Search code examples
rmongodbrmongodb

R and MongoDB: Array is stored as an object with indexes as keys


I'm pulling in JSON data from a provider and adding it to mongodb using R. I plan on using R and Shiny to display the data in the future. I'm currently having an issue right now though where I place the data into a JSON Object and insert it into MongoDB. It adds the object but places the data one level lower than where I would really like it.

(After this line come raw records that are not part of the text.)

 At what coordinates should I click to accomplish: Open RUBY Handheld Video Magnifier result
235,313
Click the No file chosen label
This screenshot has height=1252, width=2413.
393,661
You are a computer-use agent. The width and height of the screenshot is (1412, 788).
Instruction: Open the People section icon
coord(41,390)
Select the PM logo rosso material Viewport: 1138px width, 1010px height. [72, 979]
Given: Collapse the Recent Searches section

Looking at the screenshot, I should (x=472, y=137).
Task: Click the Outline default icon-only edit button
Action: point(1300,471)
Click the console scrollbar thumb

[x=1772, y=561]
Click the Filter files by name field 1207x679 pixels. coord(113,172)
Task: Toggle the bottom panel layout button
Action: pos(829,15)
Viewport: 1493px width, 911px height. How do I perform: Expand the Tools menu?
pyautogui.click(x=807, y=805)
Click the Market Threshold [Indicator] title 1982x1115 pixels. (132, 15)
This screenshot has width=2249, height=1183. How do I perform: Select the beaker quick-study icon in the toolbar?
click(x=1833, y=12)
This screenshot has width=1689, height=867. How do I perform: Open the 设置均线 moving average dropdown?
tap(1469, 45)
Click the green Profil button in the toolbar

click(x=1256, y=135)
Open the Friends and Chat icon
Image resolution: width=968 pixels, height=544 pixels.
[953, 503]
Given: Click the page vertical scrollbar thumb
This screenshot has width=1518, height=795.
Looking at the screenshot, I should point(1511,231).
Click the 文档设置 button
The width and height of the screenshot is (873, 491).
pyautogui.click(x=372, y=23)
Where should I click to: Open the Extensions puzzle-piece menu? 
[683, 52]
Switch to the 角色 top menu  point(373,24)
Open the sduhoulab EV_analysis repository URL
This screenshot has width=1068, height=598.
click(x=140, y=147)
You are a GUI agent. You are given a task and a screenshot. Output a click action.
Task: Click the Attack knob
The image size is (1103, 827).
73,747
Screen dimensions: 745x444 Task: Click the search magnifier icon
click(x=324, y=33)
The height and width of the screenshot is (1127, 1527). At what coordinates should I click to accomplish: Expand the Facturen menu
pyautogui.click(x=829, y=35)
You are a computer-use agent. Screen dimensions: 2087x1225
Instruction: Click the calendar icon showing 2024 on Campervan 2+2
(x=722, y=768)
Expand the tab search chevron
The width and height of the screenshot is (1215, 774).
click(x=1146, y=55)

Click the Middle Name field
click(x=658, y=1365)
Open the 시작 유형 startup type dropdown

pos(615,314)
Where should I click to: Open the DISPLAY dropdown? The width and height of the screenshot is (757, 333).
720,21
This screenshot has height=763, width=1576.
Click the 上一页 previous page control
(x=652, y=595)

Here is how the data comes in:

prettify(jsonKill)
[
    {
        "id" : {
            "timestamp" : 1409785080,
            "machine" : 11966932,
            "pid" : 3144,
            "increment" : 11720074,
            "creationTime" : "2014-09-03T22:58:00Z"
        },
    ...
]

Here is my code that adds it to mongodb:

library('jsonlite')
library('rmongodb')

m <- mongo.create()
ns <- 'database.collection'
killObject <- fromJSON('http://omitted.because.nda:8000/api/omit')
x <- nrow(killObject)
for(i in 1:x){
  jsonKill <- toJSON(killObject[i:i,])
  bson <- mongo.bson.from.JSON(jsonKill)
  mongo.insert(m, ns, bson)
  paste("Inserting Record: ", i)
}
cursor <- mongo.find(m, ns, bson)
while(mongo.cursor.next(cursor)){
  value <- mongo.cursor.value(cursor)
  list <- mongo.bson.to.list(value)
  str(list)
}

Here is the result:

{
    "_id" : ObjectId("54081299d5ec83d046d05766"),
    "1" : {
        "id" : {
            "timestamp" : 1409756219,
            "machine" : 2364985,
            "pid" : 9076,
            "increment" : 1079972,
            "creationTime" : "2014-09-03T14:56:59Z"
        },
    ...
}

What I'm aiming for is to do db.collection.find({"id.pid" : $gt1}) or an index with mongo.index.create(m, ns, {"id.pid"}, mongo.index.unique) something to that effect, not necessarily the id key, but one or more of the keys not displayed here.


Solution

  • The reason for this is that rmongodb currently features a bug that will handicap usage of arrays.


    R:

    library(rmongodb)
    
    m <- mongo.create()
    
    json <- '{"array":[{"a":1},{"b":2}]}'
    bson <- mongo.bson.from.JSON(json)
    
    mongo.insert(m, "database.collection", bson)
    

    MongoDB shell:

    > db.collection.find().pretty()
    {
            "_id" : ObjectId("540825d68a271f234b6d62d2"),
            "array" : {
                    "1" : {
                            "a" : 1
                    },
                    "2" : {
                            "b" : 2
                    }
            }
    }
    

    For that purpose I developed a package (rmongodbHelper) that provides a workaround for that issue:

    R:

    library(devtools)
    install_github("joyofdata/rmongodbHelper")
    library(rmongodbHelper)
    
    json <- '{"array":[{"a":1},{"b":2}]}'
    bson <- rmongodbHelper::json_to_bson(json)
    
    mongo.insert(m, "database.collection", bson)
    

    MongodB shell:

    > db.collection.find().pretty()
    {
            "_id" : ObjectId("540826738a271f234b6d62d4"),
            "array" : [
                    {
                            "a" : 1
                    },
                    {
                            "b" : 2
                    }
            ]
    }
    

    You can find further information on this package and on using MongoDB with R on my web-site:

    MongoDB - State of the R


    Keep in mind that MongoDB cannot store bare arrays - only objects - which themselves may contain arrays.